- St. Mary's Cathedral, Jammu
- Location: Jammu Cantonment, Jammu and Kashmir, India
- Country: India
- Denomination: Roman Catholic

History
- Founded: 25 November 1989; 36 years ago
- Founder: Hippolytus Anthony Kunnunkal
- Dedication: Nativity of the Blessed Virgin Mary

Architecture
- Functional status: Active

Administration
- Archdiocese: Roman Catholic Archdiocese of Delhi
- Diocese: Roman Catholic Diocese of Jammu–Srinagar
- Parish: St. Mary's Parish

Clergy
- Archbishop: Anil Joseph Thomas Couto
- Bishop: Ivan Pereira
- Vicar: Fr. Jose Vadakkel

= St. Mary's Cathedral, Jammu =

The St. Mary's Cathedral, also called Garrison Church, is a Roman Catholic cathedral church located in Jammu, Jammu and Kashmir, India. The cathedral is the mother church of the Diocese of Jammu-Srinagar.

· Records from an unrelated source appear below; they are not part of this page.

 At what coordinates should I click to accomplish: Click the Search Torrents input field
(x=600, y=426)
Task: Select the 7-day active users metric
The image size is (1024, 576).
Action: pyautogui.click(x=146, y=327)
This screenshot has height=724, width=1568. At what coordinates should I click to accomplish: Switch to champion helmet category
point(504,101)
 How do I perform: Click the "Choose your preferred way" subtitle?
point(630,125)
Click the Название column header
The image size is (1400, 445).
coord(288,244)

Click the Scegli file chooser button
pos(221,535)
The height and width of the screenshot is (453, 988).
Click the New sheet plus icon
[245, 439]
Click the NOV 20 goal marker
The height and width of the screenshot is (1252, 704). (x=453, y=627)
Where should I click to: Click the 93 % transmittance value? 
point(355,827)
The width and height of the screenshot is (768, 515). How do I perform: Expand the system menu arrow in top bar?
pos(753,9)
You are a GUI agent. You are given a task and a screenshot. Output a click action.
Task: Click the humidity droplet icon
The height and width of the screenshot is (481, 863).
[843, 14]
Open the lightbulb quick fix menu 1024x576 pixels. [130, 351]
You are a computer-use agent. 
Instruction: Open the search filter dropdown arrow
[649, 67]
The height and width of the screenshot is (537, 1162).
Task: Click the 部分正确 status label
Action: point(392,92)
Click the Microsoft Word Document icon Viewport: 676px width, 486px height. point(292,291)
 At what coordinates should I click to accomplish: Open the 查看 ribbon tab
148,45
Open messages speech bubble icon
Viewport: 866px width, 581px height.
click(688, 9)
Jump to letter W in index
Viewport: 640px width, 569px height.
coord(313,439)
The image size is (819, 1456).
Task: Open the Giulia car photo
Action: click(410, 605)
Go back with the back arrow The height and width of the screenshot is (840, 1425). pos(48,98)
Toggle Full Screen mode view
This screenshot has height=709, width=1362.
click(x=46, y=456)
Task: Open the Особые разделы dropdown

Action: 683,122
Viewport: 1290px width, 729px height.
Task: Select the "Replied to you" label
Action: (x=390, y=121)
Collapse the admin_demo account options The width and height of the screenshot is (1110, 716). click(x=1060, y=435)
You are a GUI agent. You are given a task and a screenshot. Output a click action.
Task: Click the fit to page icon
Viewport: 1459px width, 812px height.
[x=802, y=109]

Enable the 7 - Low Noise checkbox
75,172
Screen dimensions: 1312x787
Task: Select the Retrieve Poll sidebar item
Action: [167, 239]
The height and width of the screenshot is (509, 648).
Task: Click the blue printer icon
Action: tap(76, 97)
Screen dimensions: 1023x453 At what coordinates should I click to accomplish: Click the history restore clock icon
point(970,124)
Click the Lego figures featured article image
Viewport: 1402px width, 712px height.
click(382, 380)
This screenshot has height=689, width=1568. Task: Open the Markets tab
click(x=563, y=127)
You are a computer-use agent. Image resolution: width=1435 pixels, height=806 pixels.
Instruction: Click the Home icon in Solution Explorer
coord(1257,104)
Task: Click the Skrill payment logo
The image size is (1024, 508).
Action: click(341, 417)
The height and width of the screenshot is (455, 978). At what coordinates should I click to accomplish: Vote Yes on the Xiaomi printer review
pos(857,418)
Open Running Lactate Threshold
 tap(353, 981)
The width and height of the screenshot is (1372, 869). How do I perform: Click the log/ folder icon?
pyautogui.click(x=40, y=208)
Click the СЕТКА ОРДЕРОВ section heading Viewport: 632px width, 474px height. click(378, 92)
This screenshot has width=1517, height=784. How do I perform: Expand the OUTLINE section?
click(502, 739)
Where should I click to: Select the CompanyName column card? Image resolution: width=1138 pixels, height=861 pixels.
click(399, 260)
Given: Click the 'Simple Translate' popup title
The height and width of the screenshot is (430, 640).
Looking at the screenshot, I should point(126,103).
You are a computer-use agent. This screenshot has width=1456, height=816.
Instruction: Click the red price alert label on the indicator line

It was founded in 1986 by Bishop Hippolytus Anthony Kunnunkal, following with the diocese's elevation by Pope John Paul II's apostolic constitution Qui Sanctissimi Numinis.

==History==

Pope John Paul II 1986 apostolic constitution, Qui Sanctissimi Numinis, established the Diocese of Jammu-Srinigar from the Apostolic Prefecture of Kafiristan and Kashmir in response to the church's noticeable expansion and growth in the region. The seat of this new diocese was transferred to St. Mary's Cathedral from the seat of the Prefecture, Holy Family Catholic Church, in the same year under the guidance of the first diocese's first bishop, Hippolytus.

The cathedral parish also includes three sites beyond St. Mary's Cathedral: St. Thomas Church, St. Joseph's Church, and St. John Mary Vianney.